PROMPT:
Every line below between the one holding "Task: Open the DOGE coin name link" and the one holding "This screenshot has width=1555, height=1181.", inclusive, should be copied exactly, and no other line.

RECORDS FOR THIS TASK:
================================
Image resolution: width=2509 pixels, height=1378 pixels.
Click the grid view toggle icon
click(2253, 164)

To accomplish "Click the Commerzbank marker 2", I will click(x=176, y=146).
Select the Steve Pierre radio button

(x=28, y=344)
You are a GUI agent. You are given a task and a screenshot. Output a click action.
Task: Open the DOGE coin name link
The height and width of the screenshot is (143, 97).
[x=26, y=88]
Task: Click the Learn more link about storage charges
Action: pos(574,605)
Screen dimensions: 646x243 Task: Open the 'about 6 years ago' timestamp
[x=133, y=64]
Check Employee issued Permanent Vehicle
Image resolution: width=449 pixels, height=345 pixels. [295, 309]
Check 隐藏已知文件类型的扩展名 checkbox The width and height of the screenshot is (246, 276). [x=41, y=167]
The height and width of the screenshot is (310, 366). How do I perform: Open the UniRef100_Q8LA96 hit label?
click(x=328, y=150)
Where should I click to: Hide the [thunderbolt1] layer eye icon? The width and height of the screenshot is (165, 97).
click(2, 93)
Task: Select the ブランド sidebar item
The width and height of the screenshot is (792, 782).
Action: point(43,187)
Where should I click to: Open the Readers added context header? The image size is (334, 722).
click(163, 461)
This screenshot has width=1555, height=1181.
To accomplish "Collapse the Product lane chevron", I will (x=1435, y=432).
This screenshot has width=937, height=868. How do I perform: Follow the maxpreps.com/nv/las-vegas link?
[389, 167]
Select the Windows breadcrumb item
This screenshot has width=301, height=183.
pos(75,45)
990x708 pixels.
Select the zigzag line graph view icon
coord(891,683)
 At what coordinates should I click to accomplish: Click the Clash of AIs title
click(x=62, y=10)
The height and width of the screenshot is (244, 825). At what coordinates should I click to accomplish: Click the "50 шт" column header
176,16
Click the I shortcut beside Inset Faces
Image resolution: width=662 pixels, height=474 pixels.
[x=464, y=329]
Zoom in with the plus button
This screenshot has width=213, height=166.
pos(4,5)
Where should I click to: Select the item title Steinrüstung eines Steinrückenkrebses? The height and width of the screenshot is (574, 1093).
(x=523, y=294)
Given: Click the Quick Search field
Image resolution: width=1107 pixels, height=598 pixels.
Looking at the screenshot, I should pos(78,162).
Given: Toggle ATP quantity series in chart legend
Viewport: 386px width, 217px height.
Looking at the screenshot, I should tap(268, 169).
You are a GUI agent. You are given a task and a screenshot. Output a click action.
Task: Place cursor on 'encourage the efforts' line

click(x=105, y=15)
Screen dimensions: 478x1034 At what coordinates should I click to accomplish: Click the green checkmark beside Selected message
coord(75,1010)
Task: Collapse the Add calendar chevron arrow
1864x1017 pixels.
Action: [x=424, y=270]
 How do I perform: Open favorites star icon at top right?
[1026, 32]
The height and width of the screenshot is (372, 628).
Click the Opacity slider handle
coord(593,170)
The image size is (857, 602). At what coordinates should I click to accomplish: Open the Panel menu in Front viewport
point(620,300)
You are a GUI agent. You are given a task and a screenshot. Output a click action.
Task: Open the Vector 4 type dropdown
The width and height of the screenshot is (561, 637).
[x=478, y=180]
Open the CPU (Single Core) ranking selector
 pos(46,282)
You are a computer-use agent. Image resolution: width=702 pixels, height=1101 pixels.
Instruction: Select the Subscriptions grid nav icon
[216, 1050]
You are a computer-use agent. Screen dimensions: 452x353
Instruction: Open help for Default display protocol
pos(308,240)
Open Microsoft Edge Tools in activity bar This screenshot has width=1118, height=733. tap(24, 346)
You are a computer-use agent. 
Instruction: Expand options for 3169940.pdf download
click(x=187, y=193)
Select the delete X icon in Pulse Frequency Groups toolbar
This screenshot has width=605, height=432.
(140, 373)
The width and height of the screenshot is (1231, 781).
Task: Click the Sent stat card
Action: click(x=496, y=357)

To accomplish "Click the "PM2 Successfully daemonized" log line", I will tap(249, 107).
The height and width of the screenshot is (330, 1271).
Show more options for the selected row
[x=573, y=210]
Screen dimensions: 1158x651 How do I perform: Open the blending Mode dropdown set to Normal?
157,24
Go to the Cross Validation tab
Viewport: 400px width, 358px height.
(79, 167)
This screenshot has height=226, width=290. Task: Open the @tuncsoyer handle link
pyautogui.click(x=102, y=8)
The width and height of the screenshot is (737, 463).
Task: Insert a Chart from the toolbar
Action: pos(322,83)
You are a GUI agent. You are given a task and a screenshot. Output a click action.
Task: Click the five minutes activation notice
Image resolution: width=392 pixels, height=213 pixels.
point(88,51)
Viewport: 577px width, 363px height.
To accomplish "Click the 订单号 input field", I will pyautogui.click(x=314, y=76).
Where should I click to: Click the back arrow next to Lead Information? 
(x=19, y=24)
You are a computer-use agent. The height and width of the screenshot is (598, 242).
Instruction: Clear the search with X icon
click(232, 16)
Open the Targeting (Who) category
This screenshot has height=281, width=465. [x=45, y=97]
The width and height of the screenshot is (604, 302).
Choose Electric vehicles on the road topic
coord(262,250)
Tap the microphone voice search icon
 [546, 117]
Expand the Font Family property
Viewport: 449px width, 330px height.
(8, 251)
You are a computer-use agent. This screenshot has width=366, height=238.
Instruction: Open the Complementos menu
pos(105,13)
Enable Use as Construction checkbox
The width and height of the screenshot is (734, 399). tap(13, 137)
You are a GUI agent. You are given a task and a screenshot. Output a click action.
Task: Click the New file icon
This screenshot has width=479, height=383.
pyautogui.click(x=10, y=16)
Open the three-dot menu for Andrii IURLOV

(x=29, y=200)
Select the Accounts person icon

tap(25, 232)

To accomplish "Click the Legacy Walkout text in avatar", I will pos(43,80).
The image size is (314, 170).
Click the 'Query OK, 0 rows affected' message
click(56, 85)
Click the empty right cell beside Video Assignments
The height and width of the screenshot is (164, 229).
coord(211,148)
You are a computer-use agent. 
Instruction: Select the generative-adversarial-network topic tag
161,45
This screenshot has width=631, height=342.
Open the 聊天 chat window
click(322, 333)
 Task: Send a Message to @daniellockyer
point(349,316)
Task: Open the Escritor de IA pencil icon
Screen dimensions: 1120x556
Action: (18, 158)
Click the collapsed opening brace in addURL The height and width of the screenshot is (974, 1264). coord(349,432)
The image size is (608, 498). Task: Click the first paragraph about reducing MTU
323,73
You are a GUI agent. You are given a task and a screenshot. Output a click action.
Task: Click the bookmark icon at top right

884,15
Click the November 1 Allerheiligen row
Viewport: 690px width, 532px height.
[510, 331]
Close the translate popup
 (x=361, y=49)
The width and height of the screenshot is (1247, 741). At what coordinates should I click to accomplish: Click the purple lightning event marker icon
================================
RESPONSE:
Task: Open the DOGE coin name link
The height and width of the screenshot is (143, 97).
[x=26, y=88]
Task: Click the Learn more link about storage charges
Action: pos(574,605)
Screen dimensions: 646x243 Task: Open the 'about 6 years ago' timestamp
[x=133, y=64]
Check Employee issued Permanent Vehicle
Image resolution: width=449 pixels, height=345 pixels. [295, 309]
Check 隐藏已知文件类型的扩展名 checkbox The width and height of the screenshot is (246, 276). [x=41, y=167]
The height and width of the screenshot is (310, 366). How do I perform: Open the UniRef100_Q8LA96 hit label?
click(x=328, y=150)
Where should I click to: Hide the [thunderbolt1] layer eye icon? The width and height of the screenshot is (165, 97).
click(2, 93)
Task: Select the ブランド sidebar item
The width and height of the screenshot is (792, 782).
Action: point(43,187)
Where should I click to: Open the Readers added context header? The image size is (334, 722).
click(163, 461)
This screenshot has width=1555, height=1181.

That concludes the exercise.